Fix: Disable USB Selective Suspend
- Open Control Panel > Power Options.
- Click Change plan settings next to your active power plan.
- Select Change advanced power settings.
- Scroll down to USB settings > USB selective suspend setting and set it to Disabled for both On battery and Plugged in.
- Click Apply and OK.
Also, check the device's own power management: in Device Manager, right-click each USB Root Hub or Generic USB Hub under Universal Serial Bus controllers, go to Power Management, and uncheck Allow the computer to turn off this device to save power. Do this for every hub—yes, all of them.
3. Faulty or Outdated USB Controller Driver
Sometimes the problem isn't the device itself but the host controller. If you're using older hardware with a newer OS—say, a USB 3.0 controller on a 2012 motherboard with Windows 11—the chipset driver might not support the enumeration protocol correctly. The error code appears because the controller fails to provide stable power during the handshake.
Fix: Update USB Controller Drivers
- Open Device Manager, expand Universal Serial Bus controllers.
- Look for entries like Intel(R) USB 3.0 eXtensible Host Controller or AMD USB 3.0 Controller.
- Right-click each one and select Update driver > Search automatically for drivers.
- If Windows doesn't find a newer one, go to your motherboard or laptop manufacturer's support site and download the latest chipset or USB driver directly. Don't rely on Windows Update here—manufacturer-specific drivers often fix quirks Windows ignores.

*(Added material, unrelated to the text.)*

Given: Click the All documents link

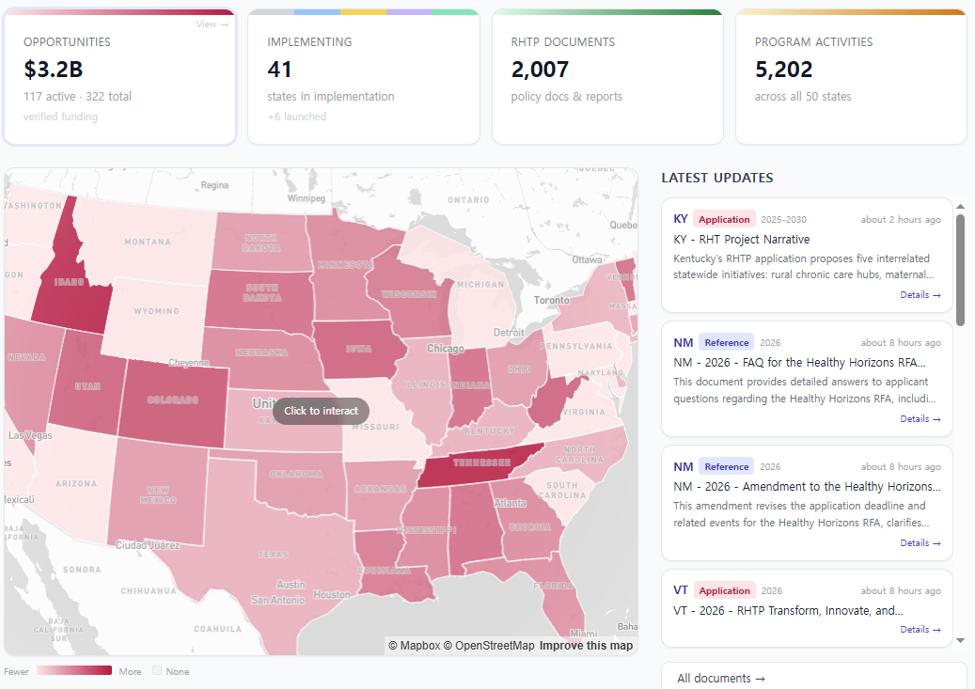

Still no luck? Try uninstalling the controller: right-click it, choose Uninstall device, and restart. Windows will reinstall the driver fresh.
Quick-Reference Summary
| Cause | Symptom | Fix |
|---|---|---|
| Corrupted device driver | Error after Windows update or device install | Update or reinstall driver via Device Manager |
| USB selective suspend | Error after idle time, device wakes but fails | Disable USB selective suspend in power settings |
| Outdated USB controller | Error with older hardware on newer OS | Update chipset/USB controller driver from manufacturer |
I know this error is infuriating—especially when it's intermittent. Start with the driver fix; that solves about 70% of the cases I've handled. If not, power management is your next bet. The controller update is a last resort but often the real fix when nothing else works. Good luck, and don't forget to restart after each step—that's where the magic happens.